Kritik dari akademisi dan lembaga swadaya masyarakat menyebut praktik ini sebagai bentuk baru dari greenwashing. Firdaus Cahyadi, pendiri Indonesian Climate Justice Literacy dan mahasiswa Pascasarjana Pengelolaan Sumberdaya Alam dan Lingkungan di IPB University, menyatakan bahwa "green mining tak lebih hanya greenwashing, sebuah upaya memanipulasi kesadaran publik atas lingkungan hidup."
Narasi pertambangan hijau seringkali hanya menjadi alat branding, bukan perubahan nyata. Ibaratnya, istilah tersebut hanya dijadikan sebagai topeng kebaikan untuk menutupi kejahatan terhadap lingkungan dan masyarakat lokal.

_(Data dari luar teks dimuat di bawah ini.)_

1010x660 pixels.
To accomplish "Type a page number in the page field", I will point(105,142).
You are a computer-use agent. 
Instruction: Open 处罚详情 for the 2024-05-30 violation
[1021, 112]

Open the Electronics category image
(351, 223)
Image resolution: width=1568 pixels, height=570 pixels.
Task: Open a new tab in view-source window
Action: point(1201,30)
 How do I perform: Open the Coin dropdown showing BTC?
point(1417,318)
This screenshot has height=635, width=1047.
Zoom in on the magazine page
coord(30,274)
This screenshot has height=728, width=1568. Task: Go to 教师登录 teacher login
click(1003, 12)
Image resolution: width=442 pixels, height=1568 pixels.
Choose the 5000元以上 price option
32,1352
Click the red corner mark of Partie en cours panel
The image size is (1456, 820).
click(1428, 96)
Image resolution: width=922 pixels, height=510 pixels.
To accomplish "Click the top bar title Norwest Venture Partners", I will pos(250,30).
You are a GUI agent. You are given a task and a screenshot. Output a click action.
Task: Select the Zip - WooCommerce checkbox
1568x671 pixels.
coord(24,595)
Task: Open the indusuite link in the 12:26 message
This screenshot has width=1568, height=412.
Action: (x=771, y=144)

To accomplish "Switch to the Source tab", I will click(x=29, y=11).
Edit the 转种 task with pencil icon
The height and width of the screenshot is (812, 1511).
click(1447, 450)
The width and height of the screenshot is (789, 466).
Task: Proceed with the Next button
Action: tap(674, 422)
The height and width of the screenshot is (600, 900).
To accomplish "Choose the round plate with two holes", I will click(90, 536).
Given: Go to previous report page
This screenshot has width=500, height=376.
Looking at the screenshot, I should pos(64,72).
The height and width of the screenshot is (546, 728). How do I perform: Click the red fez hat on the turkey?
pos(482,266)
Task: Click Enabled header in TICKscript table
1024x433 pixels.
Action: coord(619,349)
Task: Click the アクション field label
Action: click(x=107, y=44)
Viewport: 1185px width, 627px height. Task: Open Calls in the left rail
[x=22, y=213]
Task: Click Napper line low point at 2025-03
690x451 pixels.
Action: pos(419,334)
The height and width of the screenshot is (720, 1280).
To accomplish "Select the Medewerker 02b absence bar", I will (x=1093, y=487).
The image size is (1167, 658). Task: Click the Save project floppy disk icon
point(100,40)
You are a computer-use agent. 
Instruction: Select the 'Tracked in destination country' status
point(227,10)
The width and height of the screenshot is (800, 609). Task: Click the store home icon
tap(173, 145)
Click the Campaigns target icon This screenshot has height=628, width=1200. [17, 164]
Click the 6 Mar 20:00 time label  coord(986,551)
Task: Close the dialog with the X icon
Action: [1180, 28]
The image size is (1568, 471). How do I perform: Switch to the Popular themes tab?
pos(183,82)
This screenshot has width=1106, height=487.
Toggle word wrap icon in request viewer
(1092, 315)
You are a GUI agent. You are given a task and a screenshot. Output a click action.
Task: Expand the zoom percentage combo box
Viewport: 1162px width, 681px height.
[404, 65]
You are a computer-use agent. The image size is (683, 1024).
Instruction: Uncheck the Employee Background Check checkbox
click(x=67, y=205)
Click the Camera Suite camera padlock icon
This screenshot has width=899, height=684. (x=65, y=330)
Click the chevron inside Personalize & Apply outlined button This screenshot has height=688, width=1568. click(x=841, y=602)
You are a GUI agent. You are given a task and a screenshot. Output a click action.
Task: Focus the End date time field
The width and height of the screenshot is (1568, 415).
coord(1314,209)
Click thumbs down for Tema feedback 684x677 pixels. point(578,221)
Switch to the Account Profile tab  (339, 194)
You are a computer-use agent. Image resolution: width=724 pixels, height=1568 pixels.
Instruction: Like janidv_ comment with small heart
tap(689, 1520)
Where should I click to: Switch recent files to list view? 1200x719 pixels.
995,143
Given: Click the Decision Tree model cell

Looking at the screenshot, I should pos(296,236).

Menuju Ekonomi Hijau yang Inklusif
Ekonomi hijau sejati harus memikirkan keadilan ekologis dan sosial secara menyeluruh, bukan sekadar mengganti teknologi tinggi untuk kepentingan pasar global. Transisi energi tidak boleh mengorbankan komunitas lokal yang hidupnya terdampak langsung oleh aktivitas ekstraktif, seperti yang terjadi di wilayah tambang nikel di Indonesia. Mereka sering kali menjadi pihak yang paling dirugikan atas nama pembangunan hijau yang tidak benar-benar inklusif.
Kebijakan ekonomi hijau yang adil harus disertai dengan transparansi dalam pengambilan keputusan, partisipasi aktif masyarakat terdampak, serta pengawasan lingkungan yang kuat dan independen. Keterlibatan komunitas lokal bukan hanya dalam bentuk konsultasi formal, tetapi dalam proses perumusan hingga evaluasi proyek hijau. Hal ini penting agar keberlanjutan tidak dimonopoli oleh segelintir aktor korporasi dan elite negara.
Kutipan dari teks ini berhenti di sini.